Why spamfilters are useless
Wednesday, September 5th, 2007
I used to never get spam, until I made a little mistake in my mail client and sent mail to a mailinglist under my real email address. My address wound up on the big bad public internet, and a few hours later the first spam emails started to come in. I installed a quite sophisticated spamfilter to get rid of them, but it doesn’t work at all.
One of the most frequent spam mails I get is the following:
From: Euro VIP Casino Subject: ontvang 400 Euro GRATIS als u lid wordt Voel de unieke opwinding van het spelen bij Europa's beste on-line casino... en ontvang EUR 400 GRATIS als u lid wordt ...
(Translation of subject: “Receive 400 Euro’s for FREE if you join now“)
The sender and the subject are always the same. Always. The body is also almost the same all the time.
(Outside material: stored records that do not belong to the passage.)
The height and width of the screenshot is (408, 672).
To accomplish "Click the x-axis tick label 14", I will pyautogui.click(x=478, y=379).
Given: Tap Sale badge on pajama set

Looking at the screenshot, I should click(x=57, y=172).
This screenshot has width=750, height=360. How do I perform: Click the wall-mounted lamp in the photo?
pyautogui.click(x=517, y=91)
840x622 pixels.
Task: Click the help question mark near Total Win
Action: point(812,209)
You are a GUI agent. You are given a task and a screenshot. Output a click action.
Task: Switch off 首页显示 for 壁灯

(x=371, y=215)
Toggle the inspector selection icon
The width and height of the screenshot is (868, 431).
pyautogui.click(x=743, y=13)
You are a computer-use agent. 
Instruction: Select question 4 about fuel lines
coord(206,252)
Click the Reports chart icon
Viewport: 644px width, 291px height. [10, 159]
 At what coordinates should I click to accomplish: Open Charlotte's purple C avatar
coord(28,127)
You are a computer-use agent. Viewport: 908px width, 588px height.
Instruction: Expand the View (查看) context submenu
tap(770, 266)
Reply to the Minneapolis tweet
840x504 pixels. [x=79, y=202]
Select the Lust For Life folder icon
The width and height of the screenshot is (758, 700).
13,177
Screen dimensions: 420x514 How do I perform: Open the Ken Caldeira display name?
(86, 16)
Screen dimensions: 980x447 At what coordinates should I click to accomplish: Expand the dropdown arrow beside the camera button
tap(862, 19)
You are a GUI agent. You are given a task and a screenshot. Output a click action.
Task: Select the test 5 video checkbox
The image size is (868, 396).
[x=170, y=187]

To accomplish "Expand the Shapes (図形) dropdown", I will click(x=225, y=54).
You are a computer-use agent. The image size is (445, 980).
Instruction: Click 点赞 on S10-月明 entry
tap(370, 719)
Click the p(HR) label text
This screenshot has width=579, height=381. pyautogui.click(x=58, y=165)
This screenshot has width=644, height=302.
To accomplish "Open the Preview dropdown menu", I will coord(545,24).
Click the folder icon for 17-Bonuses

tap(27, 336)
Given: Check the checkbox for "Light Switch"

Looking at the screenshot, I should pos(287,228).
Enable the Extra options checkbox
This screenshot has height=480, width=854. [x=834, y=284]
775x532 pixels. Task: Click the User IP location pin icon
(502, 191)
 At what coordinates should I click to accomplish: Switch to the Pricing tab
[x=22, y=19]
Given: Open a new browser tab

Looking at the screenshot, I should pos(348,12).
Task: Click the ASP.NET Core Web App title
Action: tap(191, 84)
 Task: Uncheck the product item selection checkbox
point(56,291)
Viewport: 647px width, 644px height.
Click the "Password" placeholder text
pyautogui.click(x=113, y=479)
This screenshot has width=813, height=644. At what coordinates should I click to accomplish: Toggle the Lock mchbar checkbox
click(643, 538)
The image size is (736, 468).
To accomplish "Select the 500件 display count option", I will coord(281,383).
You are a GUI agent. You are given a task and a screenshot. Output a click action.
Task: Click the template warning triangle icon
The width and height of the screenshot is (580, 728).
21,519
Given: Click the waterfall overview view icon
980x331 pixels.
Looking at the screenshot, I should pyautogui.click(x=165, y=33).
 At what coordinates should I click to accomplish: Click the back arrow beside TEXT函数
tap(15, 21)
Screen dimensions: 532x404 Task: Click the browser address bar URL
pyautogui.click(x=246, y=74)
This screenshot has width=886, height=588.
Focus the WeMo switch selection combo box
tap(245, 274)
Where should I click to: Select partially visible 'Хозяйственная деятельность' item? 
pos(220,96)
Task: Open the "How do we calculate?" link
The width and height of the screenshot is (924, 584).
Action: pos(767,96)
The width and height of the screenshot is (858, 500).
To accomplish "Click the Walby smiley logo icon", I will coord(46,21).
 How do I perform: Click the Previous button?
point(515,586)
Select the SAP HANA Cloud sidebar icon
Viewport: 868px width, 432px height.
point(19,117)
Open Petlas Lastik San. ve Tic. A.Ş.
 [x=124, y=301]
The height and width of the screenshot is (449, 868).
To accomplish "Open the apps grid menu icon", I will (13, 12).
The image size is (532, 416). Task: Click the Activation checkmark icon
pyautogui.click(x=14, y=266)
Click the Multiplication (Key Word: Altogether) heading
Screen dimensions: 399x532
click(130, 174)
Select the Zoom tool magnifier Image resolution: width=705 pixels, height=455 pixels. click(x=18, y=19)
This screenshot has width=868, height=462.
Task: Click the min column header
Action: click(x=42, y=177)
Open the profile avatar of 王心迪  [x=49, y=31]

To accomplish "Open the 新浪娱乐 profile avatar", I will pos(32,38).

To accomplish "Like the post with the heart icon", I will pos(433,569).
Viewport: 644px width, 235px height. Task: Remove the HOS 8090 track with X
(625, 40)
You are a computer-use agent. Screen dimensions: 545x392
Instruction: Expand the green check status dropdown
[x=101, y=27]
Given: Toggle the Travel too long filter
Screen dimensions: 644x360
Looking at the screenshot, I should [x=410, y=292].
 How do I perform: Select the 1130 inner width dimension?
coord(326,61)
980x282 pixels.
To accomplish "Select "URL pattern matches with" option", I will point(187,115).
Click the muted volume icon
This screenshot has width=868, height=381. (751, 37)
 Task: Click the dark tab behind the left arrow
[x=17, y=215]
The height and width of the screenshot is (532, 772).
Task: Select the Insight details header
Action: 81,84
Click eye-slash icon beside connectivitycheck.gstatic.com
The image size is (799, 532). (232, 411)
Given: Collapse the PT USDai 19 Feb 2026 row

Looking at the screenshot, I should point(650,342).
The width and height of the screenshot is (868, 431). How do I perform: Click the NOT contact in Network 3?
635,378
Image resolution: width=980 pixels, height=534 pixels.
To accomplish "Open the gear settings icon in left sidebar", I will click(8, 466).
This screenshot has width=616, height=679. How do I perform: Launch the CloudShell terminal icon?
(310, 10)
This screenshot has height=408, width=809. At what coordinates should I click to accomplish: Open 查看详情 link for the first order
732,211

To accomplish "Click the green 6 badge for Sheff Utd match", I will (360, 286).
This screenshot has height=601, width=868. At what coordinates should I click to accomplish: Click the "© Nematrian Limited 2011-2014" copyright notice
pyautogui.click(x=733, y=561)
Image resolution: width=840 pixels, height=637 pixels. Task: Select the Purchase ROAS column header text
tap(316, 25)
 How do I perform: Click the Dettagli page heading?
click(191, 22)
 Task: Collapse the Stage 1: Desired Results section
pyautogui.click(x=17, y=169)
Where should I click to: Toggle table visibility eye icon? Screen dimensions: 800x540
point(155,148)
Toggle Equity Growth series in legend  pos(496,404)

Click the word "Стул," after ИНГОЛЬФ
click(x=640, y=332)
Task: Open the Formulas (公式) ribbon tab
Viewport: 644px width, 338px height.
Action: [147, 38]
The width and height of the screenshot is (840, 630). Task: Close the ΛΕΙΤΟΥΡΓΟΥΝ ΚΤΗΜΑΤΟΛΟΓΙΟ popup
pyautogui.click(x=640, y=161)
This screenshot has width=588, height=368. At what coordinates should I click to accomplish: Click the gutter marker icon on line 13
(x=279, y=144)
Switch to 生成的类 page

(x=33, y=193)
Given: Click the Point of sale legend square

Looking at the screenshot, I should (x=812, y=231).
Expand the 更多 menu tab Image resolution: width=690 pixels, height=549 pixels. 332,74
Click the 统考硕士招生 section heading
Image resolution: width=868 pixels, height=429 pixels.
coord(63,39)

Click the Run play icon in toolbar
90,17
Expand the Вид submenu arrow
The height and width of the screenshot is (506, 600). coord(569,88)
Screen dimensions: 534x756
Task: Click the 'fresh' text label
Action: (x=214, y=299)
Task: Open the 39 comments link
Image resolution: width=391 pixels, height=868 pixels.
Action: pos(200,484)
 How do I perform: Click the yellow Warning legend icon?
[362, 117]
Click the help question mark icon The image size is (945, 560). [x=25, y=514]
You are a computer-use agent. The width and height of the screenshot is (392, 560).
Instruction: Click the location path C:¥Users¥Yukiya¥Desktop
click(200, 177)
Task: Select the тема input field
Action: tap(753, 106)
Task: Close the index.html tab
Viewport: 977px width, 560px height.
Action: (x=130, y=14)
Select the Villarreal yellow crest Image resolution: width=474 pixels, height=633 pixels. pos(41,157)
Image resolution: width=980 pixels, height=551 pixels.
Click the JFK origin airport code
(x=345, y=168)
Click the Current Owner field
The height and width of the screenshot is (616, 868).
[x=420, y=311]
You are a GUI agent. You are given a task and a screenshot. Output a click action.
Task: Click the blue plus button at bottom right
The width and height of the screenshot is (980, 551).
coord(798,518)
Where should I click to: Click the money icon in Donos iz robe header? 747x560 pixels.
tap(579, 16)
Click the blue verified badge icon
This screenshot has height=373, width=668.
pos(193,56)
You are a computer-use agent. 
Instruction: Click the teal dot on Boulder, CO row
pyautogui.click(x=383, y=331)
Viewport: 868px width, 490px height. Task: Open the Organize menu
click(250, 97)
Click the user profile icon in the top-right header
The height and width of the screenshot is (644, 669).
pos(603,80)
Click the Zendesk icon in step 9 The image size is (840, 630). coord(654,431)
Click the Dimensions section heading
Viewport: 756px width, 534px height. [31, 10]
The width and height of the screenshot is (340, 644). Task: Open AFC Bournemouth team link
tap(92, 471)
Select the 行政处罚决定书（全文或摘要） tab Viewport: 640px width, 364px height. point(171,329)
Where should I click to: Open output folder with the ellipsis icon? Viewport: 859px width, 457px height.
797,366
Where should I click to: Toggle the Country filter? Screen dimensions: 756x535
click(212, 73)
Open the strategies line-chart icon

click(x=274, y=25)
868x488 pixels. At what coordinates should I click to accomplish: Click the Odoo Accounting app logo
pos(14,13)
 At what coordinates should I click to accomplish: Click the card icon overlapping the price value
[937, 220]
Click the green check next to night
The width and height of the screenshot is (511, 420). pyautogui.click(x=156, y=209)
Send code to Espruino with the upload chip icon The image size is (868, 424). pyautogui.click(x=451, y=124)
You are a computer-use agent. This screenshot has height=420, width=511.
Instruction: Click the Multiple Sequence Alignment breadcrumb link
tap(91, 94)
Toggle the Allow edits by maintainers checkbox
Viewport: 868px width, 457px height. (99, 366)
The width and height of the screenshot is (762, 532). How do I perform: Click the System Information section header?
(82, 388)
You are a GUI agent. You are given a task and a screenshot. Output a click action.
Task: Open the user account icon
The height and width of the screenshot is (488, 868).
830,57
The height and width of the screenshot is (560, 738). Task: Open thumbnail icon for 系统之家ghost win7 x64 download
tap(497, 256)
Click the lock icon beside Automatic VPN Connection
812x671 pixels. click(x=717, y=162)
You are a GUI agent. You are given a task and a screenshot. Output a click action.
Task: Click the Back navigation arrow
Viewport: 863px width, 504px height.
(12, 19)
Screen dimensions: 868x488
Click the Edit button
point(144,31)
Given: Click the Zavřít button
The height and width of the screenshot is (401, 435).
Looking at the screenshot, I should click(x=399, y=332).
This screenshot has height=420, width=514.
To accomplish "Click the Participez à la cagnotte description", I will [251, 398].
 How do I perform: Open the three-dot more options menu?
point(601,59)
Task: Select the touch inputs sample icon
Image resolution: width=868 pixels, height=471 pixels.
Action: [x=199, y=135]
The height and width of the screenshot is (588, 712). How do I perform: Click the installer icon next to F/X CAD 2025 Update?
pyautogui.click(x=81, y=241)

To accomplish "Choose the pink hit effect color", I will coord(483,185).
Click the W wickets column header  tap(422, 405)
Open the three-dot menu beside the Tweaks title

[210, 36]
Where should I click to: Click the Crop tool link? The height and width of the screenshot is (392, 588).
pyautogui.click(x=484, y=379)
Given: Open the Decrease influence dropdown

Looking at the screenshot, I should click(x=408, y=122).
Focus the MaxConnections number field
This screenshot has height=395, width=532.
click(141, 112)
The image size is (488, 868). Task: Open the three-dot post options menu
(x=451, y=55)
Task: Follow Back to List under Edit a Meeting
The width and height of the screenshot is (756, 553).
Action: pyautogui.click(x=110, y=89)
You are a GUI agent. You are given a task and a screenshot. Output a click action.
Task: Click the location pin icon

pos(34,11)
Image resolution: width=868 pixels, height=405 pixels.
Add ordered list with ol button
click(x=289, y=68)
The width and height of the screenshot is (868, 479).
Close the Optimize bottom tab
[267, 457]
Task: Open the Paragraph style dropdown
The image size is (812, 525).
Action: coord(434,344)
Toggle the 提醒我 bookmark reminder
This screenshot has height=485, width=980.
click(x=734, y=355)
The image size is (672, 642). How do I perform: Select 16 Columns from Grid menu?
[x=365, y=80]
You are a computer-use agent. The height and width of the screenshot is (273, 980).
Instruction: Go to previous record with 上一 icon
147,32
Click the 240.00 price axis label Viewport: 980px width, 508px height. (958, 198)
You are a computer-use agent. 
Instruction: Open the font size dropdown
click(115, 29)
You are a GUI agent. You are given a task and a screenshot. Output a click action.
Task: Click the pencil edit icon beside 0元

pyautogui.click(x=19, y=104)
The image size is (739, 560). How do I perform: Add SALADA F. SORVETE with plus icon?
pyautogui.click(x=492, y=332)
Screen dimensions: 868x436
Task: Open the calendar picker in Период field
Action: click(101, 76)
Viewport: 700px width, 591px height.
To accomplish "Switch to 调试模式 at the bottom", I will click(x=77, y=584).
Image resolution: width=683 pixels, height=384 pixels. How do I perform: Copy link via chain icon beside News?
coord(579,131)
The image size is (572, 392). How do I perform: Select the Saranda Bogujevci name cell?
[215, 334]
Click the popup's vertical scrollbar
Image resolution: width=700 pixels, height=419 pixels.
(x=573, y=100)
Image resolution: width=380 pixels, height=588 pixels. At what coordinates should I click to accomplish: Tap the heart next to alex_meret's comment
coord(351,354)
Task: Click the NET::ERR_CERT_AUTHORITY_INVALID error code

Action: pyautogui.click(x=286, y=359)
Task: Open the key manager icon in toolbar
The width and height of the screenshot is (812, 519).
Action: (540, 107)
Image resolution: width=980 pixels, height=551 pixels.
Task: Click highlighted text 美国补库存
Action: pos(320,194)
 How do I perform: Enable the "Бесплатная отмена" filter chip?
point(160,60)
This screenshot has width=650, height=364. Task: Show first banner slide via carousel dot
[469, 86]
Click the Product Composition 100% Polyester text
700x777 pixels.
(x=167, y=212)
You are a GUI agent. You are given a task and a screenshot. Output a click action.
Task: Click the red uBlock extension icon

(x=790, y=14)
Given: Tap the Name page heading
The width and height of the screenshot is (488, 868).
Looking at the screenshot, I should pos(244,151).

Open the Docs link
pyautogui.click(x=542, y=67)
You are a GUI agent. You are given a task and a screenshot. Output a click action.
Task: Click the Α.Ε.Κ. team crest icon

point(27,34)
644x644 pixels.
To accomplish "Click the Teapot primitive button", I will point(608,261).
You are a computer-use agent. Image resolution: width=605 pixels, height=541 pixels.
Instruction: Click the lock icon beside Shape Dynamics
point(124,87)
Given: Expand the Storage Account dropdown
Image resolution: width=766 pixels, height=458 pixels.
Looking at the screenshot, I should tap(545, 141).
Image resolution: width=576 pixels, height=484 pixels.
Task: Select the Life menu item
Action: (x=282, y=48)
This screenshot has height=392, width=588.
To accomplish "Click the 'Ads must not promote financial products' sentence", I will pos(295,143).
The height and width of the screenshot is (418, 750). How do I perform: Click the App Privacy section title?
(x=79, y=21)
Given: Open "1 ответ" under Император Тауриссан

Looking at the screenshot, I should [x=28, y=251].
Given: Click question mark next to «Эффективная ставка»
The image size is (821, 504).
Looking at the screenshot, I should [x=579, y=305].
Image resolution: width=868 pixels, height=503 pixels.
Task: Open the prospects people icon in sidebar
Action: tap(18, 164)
Only a single word is needed to identify this as spam 100% of the time: Casino. In total, there are five words that would always mark this as spam without any false-positives: Euro, VIP, Casino, 400 and GRATIS.
Yet the spamfilter, which is really quite sophisticated, still lets one through every now and then!
I’m not sure how the spamfilter works exactelly, but I do know it involves at least a bayesian filtering technique and some other clever tricks. But all I basically need is manual control over a blacklist and whitelist of words. I simply want to say: “Mark word Casino as spam” and I’ll be done with it.
I guess I’ll have to write my own additional filter.